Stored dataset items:
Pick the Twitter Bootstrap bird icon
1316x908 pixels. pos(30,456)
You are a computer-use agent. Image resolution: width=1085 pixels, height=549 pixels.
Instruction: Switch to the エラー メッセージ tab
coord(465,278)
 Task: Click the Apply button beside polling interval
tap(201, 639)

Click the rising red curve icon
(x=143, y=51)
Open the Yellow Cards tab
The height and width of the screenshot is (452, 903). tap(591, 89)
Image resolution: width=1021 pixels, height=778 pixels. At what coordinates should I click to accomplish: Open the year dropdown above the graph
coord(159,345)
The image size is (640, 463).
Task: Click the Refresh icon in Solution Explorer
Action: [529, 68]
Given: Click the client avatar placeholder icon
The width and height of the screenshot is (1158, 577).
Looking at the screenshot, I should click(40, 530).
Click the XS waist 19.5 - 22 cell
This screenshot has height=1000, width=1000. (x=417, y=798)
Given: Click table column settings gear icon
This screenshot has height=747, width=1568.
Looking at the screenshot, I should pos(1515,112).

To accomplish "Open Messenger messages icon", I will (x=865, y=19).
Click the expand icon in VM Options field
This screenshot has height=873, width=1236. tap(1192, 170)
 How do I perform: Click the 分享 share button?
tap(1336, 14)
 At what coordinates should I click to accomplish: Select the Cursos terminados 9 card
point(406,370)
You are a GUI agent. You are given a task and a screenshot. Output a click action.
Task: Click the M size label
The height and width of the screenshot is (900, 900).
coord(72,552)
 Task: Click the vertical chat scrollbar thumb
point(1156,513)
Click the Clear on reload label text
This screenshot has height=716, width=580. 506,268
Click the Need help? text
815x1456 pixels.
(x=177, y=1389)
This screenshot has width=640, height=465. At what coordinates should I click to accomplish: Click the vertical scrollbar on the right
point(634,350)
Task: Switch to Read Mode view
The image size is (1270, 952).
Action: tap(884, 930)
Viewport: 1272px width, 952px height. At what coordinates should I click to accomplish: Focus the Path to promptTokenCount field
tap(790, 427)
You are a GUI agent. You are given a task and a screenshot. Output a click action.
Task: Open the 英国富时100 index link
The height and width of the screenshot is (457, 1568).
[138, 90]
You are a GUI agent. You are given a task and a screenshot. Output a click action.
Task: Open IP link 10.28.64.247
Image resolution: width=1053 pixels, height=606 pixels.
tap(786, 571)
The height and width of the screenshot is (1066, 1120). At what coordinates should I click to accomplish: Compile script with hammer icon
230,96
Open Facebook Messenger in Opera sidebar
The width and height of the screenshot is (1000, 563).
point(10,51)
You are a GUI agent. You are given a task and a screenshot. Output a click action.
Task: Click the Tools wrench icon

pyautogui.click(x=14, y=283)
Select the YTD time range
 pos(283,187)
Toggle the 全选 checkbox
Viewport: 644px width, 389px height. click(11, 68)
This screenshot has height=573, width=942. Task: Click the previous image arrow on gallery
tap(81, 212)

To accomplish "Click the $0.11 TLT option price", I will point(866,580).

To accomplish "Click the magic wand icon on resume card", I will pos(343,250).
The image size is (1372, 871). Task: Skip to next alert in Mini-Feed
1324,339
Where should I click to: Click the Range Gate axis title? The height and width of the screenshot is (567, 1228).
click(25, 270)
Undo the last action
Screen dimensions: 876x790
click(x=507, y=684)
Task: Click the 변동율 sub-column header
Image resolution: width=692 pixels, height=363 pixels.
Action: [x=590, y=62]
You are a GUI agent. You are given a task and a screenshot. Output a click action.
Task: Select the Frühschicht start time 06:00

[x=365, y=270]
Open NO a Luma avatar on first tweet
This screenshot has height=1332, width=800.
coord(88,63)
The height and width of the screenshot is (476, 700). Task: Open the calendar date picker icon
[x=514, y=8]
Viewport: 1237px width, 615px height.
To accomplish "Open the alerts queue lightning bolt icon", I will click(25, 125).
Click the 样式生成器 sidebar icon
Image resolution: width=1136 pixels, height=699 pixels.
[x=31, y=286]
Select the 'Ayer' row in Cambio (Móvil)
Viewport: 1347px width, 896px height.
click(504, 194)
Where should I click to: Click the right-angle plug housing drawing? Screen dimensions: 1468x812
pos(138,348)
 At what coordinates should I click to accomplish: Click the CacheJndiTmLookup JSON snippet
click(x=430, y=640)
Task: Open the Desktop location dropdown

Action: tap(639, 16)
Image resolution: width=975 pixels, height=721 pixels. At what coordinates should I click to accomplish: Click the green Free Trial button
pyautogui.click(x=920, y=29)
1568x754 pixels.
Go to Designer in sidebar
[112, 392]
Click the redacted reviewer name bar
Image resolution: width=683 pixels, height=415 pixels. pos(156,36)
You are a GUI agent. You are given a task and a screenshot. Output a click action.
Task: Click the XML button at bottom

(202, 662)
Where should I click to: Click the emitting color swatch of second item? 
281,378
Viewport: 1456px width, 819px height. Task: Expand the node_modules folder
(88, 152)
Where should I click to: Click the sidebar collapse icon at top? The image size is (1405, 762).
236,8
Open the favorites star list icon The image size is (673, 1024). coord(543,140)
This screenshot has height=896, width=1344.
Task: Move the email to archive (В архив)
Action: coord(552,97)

| WRITTEN PROBLEM |
Reproduce the records between the lines holding "Task: Click the 변동율 sub-column header" and "pos(138,348)", inclusive, substituting "screen capture" for every occurrence of "screenshot" and leaving all else unchanged.

| ANSWER FOR THE TASK |
Task: Click the 변동율 sub-column header
Image resolution: width=692 pixels, height=363 pixels.
Action: [x=590, y=62]
You are a GUI agent. You are given a task and a screen capture. Output a click action.
Task: Select the Frühschicht start time 06:00

[x=365, y=270]
Open NO a Luma avatar on first tweet
This screen capture has height=1332, width=800.
coord(88,63)
The height and width of the screen capture is (476, 700). Task: Open the calendar date picker icon
[x=514, y=8]
Viewport: 1237px width, 615px height.
To accomplish "Open the alerts queue lightning bolt icon", I will click(25, 125).
Click the 样式生成器 sidebar icon
Image resolution: width=1136 pixels, height=699 pixels.
[x=31, y=286]
Select the 'Ayer' row in Cambio (Móvil)
Viewport: 1347px width, 896px height.
click(504, 194)
Where should I click to: Click the right-angle plug housing drawing? Screen dimensions: 1468x812
pos(138,348)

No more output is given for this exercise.